__TASK PROMPT__.
Any picture in the range stays out of the copy; retype exactly the lines from the one with "868x604 pixels." to the end of the listing.
++++
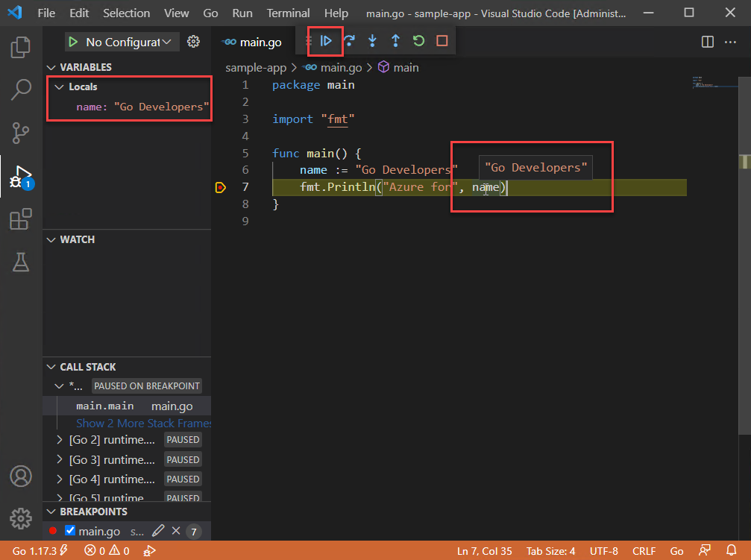
Task: Open the Testing flask icon view
Action: pyautogui.click(x=20, y=262)
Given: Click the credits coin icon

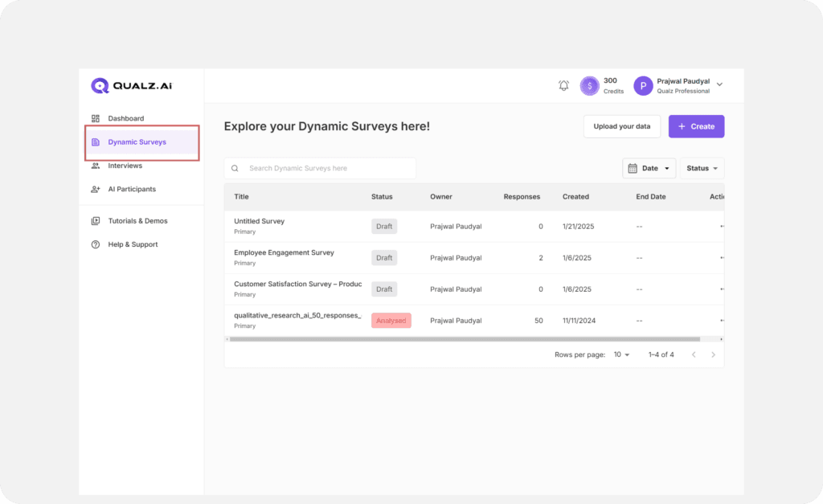Looking at the screenshot, I should pyautogui.click(x=590, y=86).
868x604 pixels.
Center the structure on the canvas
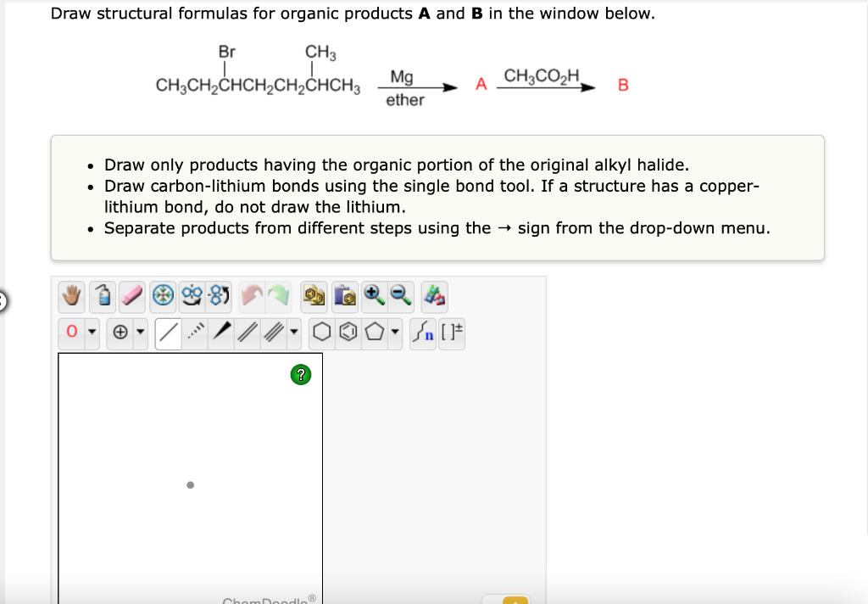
++++
__SOLVED EXERCISE__.
868x604 pixels.
Center the structure on the canvas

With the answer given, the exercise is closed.